But Blake knew something else too. You can force us from our home, Logan. You can keep us on the run as long as you want. But we’re not your big concern anymore. And Peck has a trick or two left up his sleeve .
So you wanna play a game with us, Logan? Sure, we’ll play a game with you. We’ll go a round. We’ll even go all in. Take a chance, Logan. Call our bluff. See what it brings you .
He couldn’t hold his excitement any longer. There was hope, and he had to let someone else know it. “Logan’s gonna have some fun at school from now on,” Blake whispered to Joanne.
Jo nodded. She smiled too. Jo knew exactly what that meant.

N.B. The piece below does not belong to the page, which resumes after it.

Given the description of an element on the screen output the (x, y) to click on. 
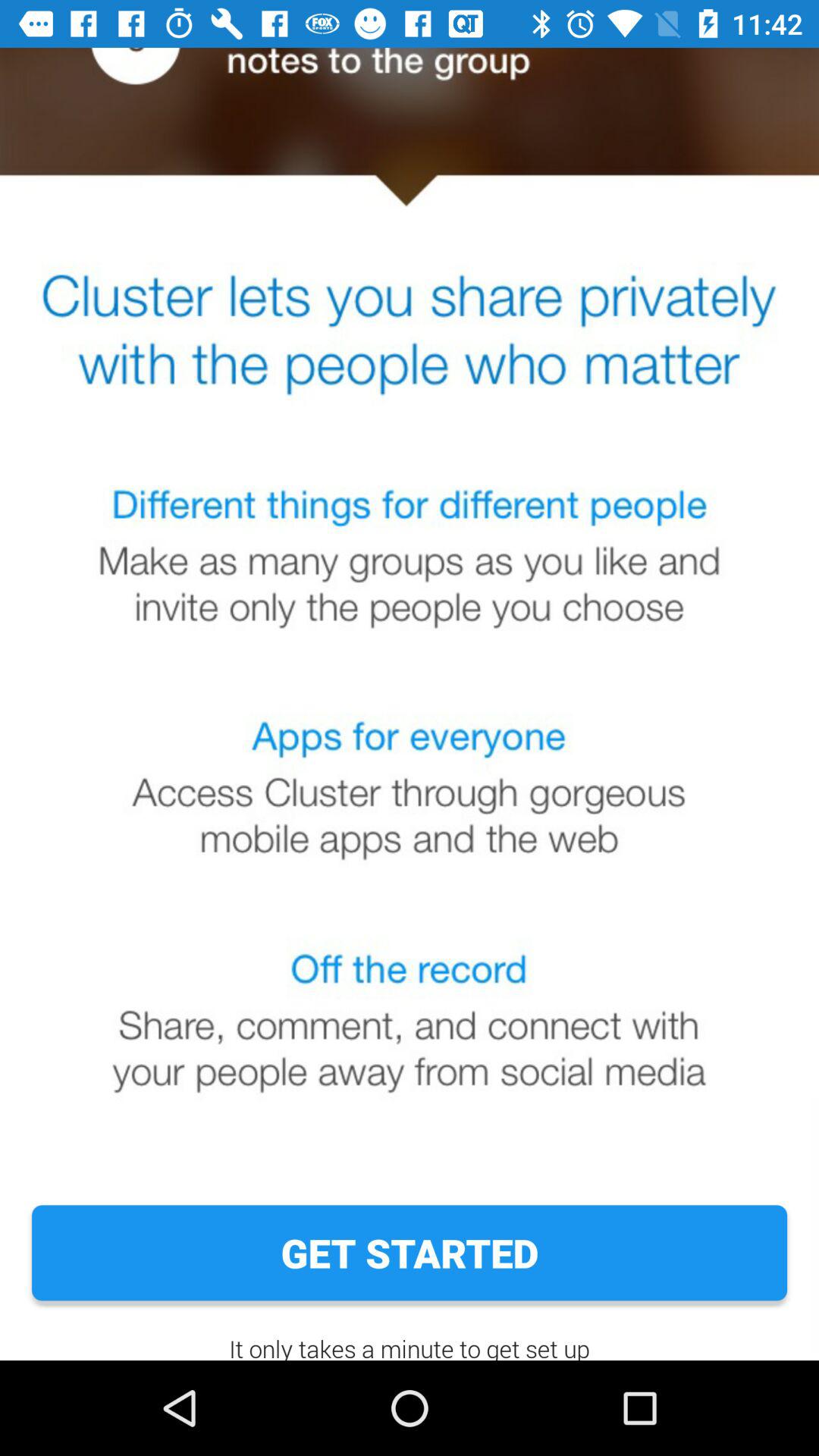
flip until get started item (409, 1252)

“Boo!” someone whispered behind the two of them, and Meg stifled a yelp on Jo’s shoulder.
Blake turned abruptly. “Don’t do that, you little skimp!”
It was Eddie. Blake had sent him off earlier to do a sweep of their trail and make sure no one was following.
“See anything useful?” Blake asked. “Or were you just hanging back there long enough to scare us?”
Eddie leaned in, serious but perfectly relaxed about it. “A little of both,” he said. “But, yes, we’re being followed.”
7
“They’re walking in circles.”
“What are you talking about?”
“We’ve been through this cornfield before. Half an hour ago.
They’re walking in circles.” Logan looked at Erin in the dark and shrugged.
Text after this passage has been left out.